Martes 11-1-2022, I del Tiempo Ordinario (Mc 1,21-28)

«Jesús entra en la sinagoga a enseñar; estaban asombrados de su enseñanza, porque les enseñaba con autoridad y no como los escribas». Lo primero que llamó la atención de aquellas gentes de Galilea fue la enseñanza de Jesús. El Señor fue sobre todo llamado por sus contemporáneos “el Maestro” –rabbí–, es más, muchos le confundieron con uno de los escribas y, además, aparece en los Evangelios descrito con rasgos parecidos a los antiguos profetas. Parece evidente que las palabras de Jesús tenían una fuerza especial. Había en ellas algo que cautivaba las mentes y los corazones de los que las oían, hasta el punto de traspasar su alma. Ante una palabra de Cristo los hombres dejaban sus redes y familias y lo seguían, los pecadores se convertían arrepentidos, los demonios eran derrotados y expulsados, se calmaban las fuerzas de la naturaleza, los enfermos eran curados y aun la misma muerte daba un paso atrás… ¿Qué era eso que tenía la palabra del Señor? ¿Cuál era esa autoridad con la que enseñaba?

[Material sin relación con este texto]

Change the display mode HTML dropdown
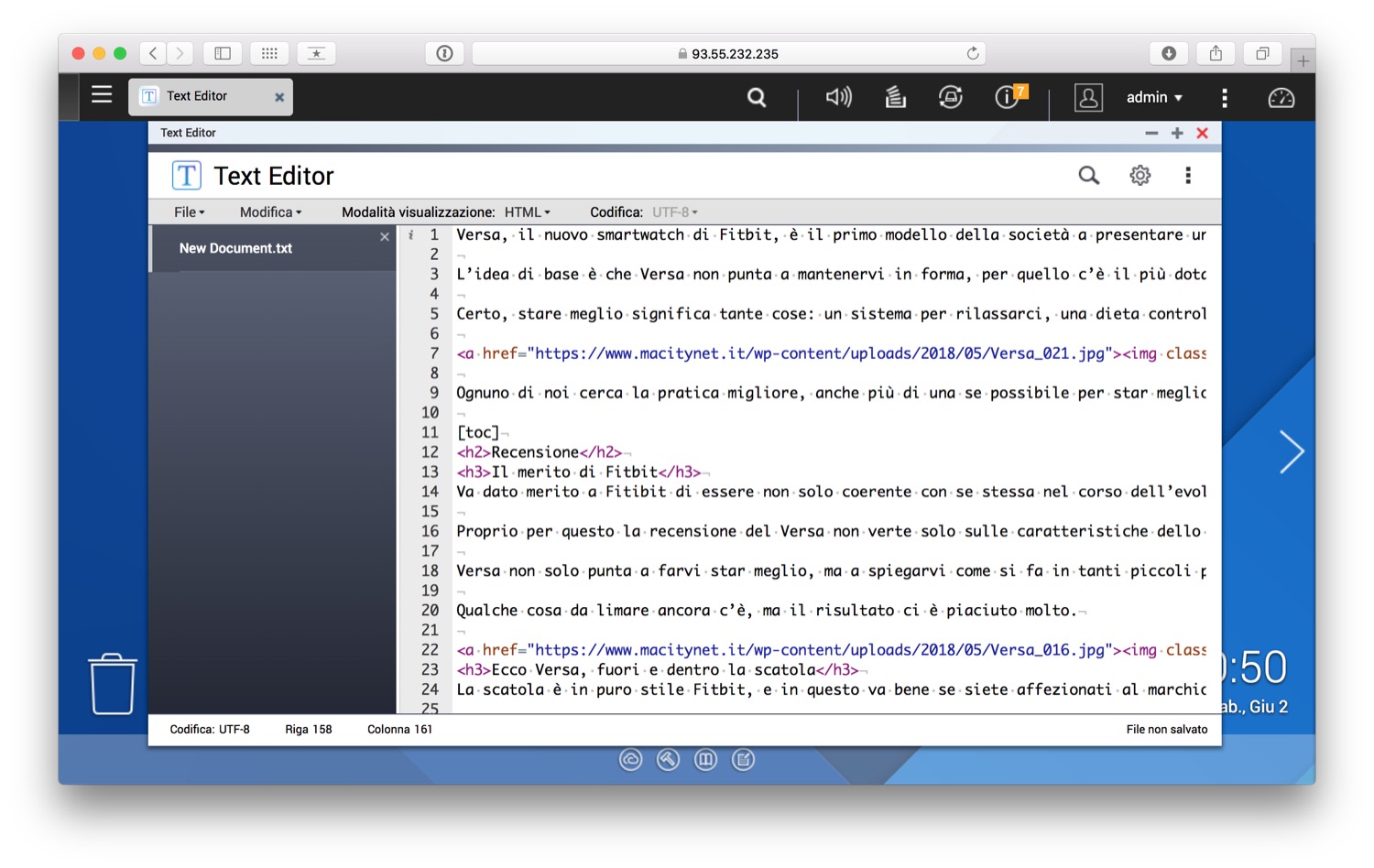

«Todos se preguntaron estupefactos: “¿Qué es esto? Una enseñanza nueva expuesta con autoridad. Incluso manda a los espíritus inmundos y lo obedecen”». Claro, te preguntarás, para los habitantes de Cafarnaúm esa enseñanza era nueva… pero para mí, no. ¿O sí? Ante la admiración de los oyentes estupefactos de Jesús, quizá nosotros podríamos preguntarnos hoy si, dos mil años después, seguimos admirándonos de la enseñanza nueva del Señor. ¿Cuántas veces has escuchado las Bienaventuranzas, o el Sermón de la Montaña, o el mandamiento nuevo del amor, o la parábola del buen samaritano, o la del hijo pródigo y la oveja perdida, o el relato de la Última Cena, o la narración de la Pasión? ¿Cuántas veces has escuchado la palabra de Cristo? ¿Y sigue siendo una enseñanza nueva para ti? Dos mil años después, la autoridad de Cristo no ha pasado, su palabra sigue resonando con la misma fuerza capaz de transformar los corazones y el mundo entero. ¡Deja que resuene, una vez más, en tus oídos!

«Su fama se extendió enseguida por todas partes, alcanzando la comarca entera de Galilea». A lo mejor no has reparado en un pequeño detalle… Si la fama de Jesús se extendió enseguida por todas partes, fue porque todo el mundo hablaba de él. Más rápido y eficaz que la televisión o las redes sociales, el boca a boca de unos hombres admirados y sorprendidos fue el mejor “medio de comunicación” del Evangelio. No hubo costosas campañas de publicidad ni estudiadas estrategias de difusión. Bastó la palabra de hombres y mujeres convencidos. ¡Y la fama de Jesús prendió como la pólvora por toda Galilea! ¿Será qué nos sobran hoy medios de comunicación y estrategias pastorales pero nos faltan personas convencidas para transmitir el Evangelio al mundo entero?